• _Collected data_:
--------

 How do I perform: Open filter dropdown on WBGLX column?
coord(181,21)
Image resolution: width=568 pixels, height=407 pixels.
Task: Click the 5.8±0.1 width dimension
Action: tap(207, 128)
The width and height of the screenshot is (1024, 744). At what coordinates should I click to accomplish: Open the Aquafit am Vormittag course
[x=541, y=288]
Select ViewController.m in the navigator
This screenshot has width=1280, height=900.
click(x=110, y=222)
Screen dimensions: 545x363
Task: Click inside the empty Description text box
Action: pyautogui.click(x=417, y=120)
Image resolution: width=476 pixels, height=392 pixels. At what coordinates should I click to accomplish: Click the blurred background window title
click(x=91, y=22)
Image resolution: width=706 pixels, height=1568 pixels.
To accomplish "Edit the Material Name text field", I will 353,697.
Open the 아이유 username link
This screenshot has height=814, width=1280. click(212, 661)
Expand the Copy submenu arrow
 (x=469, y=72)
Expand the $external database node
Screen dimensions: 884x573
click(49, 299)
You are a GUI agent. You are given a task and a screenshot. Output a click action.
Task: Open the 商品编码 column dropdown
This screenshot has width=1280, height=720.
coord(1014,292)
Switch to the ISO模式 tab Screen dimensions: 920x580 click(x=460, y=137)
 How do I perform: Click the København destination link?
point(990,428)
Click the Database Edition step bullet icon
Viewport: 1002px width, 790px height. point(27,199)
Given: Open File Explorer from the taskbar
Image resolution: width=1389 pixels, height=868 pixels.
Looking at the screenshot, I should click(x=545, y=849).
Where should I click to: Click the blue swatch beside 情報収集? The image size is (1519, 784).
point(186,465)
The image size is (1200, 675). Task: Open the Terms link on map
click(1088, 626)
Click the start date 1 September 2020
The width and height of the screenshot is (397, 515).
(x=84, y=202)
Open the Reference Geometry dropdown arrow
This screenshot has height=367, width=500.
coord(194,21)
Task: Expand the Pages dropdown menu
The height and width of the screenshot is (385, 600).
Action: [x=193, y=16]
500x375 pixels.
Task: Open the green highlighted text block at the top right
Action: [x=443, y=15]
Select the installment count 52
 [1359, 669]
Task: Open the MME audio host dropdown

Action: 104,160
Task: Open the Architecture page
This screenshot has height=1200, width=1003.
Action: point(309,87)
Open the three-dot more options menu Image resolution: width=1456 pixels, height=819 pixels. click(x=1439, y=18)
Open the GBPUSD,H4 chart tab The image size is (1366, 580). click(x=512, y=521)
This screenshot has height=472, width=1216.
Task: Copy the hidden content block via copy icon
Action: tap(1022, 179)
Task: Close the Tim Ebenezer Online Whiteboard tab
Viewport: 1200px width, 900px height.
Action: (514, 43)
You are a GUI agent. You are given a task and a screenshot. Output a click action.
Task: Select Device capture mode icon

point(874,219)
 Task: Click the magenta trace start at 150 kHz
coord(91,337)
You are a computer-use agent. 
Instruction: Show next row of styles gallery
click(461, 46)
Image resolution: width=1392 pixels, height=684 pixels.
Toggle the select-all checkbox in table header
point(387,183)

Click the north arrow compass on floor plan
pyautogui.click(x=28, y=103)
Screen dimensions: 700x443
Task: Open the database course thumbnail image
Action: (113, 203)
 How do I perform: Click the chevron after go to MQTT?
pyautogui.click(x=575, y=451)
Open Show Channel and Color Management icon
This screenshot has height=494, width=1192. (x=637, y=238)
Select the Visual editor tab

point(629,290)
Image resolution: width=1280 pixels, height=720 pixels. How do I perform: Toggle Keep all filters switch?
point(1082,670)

--------

• _EXERCISE DESCRIPTION_:
Please give the full set of data again exactly.

• _EXERCISE OUTPUT_:
 How do I perform: Open filter dropdown on WBGLX column?
coord(181,21)
Image resolution: width=568 pixels, height=407 pixels.
Task: Click the 5.8±0.1 width dimension
Action: tap(207, 128)
The width and height of the screenshot is (1024, 744). At what coordinates should I click to accomplish: Open the Aquafit am Vormittag course
[x=541, y=288]
Select ViewController.m in the navigator
This screenshot has width=1280, height=900.
click(x=110, y=222)
Screen dimensions: 545x363
Task: Click inside the empty Description text box
Action: pyautogui.click(x=417, y=120)
Image resolution: width=476 pixels, height=392 pixels. At what coordinates should I click to accomplish: Click the blurred background window title
click(x=91, y=22)
Image resolution: width=706 pixels, height=1568 pixels.
To accomplish "Edit the Material Name text field", I will 353,697.
Open the 아이유 username link
This screenshot has height=814, width=1280. click(212, 661)
Expand the Copy submenu arrow
 (x=469, y=72)
Expand the $external database node
Screen dimensions: 884x573
click(49, 299)
You are a GUI agent. You are given a task and a screenshot. Output a click action.
Task: Open the 商品编码 column dropdown
This screenshot has width=1280, height=720.
coord(1014,292)
Switch to the ISO模式 tab Screen dimensions: 920x580 click(x=460, y=137)
 How do I perform: Click the København destination link?
point(990,428)
Click the Database Edition step bullet icon
Viewport: 1002px width, 790px height. point(27,199)
Given: Open File Explorer from the taskbar
Image resolution: width=1389 pixels, height=868 pixels.
Looking at the screenshot, I should click(x=545, y=849).
Where should I click to: Click the blue swatch beside 情報収集? The image size is (1519, 784).
point(186,465)
The image size is (1200, 675). Task: Open the Terms link on map
click(1088, 626)
Click the start date 1 September 2020
The width and height of the screenshot is (397, 515).
(x=84, y=202)
Open the Reference Geometry dropdown arrow
This screenshot has height=367, width=500.
coord(194,21)
Task: Expand the Pages dropdown menu
The height and width of the screenshot is (385, 600).
Action: [x=193, y=16]
500x375 pixels.
Task: Open the green highlighted text block at the top right
Action: [x=443, y=15]
Select the installment count 52
 [1359, 669]
Task: Open the MME audio host dropdown

Action: 104,160
Task: Open the Architecture page
This screenshot has height=1200, width=1003.
Action: point(309,87)
Open the three-dot more options menu Image resolution: width=1456 pixels, height=819 pixels. click(x=1439, y=18)
Open the GBPUSD,H4 chart tab The image size is (1366, 580). click(x=512, y=521)
This screenshot has height=472, width=1216.
Task: Copy the hidden content block via copy icon
Action: tap(1022, 179)
Task: Close the Tim Ebenezer Online Whiteboard tab
Viewport: 1200px width, 900px height.
Action: (514, 43)
You are a GUI agent. You are given a task and a screenshot. Output a click action.
Task: Select Device capture mode icon

point(874,219)
 Task: Click the magenta trace start at 150 kHz
coord(91,337)
You are a computer-use agent. 
Instruction: Show next row of styles gallery
click(461, 46)
Image resolution: width=1392 pixels, height=684 pixels.
Toggle the select-all checkbox in table header
point(387,183)

Click the north arrow compass on floor plan
pyautogui.click(x=28, y=103)
Screen dimensions: 700x443
Task: Open the database course thumbnail image
Action: (113, 203)
 How do I perform: Click the chevron after go to MQTT?
pyautogui.click(x=575, y=451)
Open Show Channel and Color Management icon
This screenshot has height=494, width=1192. (x=637, y=238)
Select the Visual editor tab

point(629,290)
Image resolution: width=1280 pixels, height=720 pixels. How do I perform: Toggle Keep all filters switch?
point(1082,670)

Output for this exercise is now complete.